Shift every coordinate in the answers up by 83, and write out the data from its first line up to and including the line with "pyautogui.click(x=490, y=234)", requests and all. Give only those lines.

[Element lookup data]
----------------

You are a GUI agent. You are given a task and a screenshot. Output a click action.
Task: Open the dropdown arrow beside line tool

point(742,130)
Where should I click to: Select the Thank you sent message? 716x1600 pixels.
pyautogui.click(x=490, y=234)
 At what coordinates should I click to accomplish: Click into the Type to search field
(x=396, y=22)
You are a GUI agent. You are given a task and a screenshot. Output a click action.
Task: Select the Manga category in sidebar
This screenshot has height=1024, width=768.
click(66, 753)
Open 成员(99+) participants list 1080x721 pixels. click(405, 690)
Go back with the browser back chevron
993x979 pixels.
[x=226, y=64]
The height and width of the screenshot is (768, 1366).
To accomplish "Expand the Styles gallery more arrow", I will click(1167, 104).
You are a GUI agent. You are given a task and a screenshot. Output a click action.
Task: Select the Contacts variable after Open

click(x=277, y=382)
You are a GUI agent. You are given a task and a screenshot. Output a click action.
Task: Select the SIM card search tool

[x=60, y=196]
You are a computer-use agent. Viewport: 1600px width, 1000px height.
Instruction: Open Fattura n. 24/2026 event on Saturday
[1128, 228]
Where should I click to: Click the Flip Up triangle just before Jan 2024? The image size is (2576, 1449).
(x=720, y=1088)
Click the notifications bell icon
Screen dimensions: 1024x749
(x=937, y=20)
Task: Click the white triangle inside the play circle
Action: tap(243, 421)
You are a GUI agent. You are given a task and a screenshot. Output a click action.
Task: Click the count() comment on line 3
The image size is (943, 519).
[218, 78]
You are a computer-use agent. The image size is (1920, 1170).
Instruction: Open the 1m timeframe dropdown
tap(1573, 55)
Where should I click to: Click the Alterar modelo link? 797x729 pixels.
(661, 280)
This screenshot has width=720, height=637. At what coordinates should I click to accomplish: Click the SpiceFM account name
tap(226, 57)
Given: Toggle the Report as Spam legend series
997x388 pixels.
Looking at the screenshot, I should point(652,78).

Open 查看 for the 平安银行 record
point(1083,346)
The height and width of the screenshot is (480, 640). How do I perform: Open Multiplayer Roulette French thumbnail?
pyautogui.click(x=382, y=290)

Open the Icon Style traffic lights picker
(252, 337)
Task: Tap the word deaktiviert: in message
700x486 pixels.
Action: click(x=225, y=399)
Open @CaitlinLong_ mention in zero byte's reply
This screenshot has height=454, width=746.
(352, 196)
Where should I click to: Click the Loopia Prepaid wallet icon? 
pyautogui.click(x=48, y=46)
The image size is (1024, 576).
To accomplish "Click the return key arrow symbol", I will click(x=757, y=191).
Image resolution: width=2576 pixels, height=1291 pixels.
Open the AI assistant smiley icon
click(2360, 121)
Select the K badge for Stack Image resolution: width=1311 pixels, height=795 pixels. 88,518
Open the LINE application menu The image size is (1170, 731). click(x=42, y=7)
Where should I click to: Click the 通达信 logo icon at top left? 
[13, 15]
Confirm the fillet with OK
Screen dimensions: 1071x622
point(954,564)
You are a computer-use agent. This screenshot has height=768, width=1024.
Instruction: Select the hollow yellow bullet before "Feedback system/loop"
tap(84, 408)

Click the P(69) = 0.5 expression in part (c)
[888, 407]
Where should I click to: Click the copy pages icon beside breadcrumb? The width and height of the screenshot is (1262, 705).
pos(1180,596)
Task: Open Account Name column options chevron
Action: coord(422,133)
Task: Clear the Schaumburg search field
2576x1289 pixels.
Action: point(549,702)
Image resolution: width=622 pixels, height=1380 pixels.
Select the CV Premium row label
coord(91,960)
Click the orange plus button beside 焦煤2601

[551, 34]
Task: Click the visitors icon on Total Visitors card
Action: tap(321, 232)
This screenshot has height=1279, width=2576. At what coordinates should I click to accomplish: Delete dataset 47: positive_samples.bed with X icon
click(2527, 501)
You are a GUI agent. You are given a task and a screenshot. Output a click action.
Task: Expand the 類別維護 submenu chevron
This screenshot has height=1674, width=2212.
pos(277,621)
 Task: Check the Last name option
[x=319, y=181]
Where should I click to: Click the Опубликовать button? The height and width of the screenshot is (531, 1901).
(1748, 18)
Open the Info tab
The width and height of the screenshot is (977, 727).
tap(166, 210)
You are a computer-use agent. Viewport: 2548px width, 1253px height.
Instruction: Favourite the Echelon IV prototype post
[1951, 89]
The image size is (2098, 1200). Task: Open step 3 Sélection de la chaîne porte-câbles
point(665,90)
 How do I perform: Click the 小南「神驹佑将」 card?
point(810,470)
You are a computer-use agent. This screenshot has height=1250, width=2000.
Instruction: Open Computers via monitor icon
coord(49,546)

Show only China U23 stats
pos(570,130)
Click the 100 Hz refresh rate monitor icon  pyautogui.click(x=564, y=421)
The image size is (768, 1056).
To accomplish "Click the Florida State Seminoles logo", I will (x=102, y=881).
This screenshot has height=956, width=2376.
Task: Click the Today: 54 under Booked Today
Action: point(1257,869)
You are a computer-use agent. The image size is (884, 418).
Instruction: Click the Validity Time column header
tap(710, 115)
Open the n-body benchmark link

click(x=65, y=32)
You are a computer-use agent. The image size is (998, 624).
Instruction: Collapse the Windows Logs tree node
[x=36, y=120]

----------------

◆ **Exercise output**:
You are a GUI agent. You are given a task and a screenshot. Output a click action.
Task: Open the dropdown arrow beside line tool

point(825,213)
Where should I click to: Select the Thank you sent message? 716x1600 pixels.
pyautogui.click(x=573, y=317)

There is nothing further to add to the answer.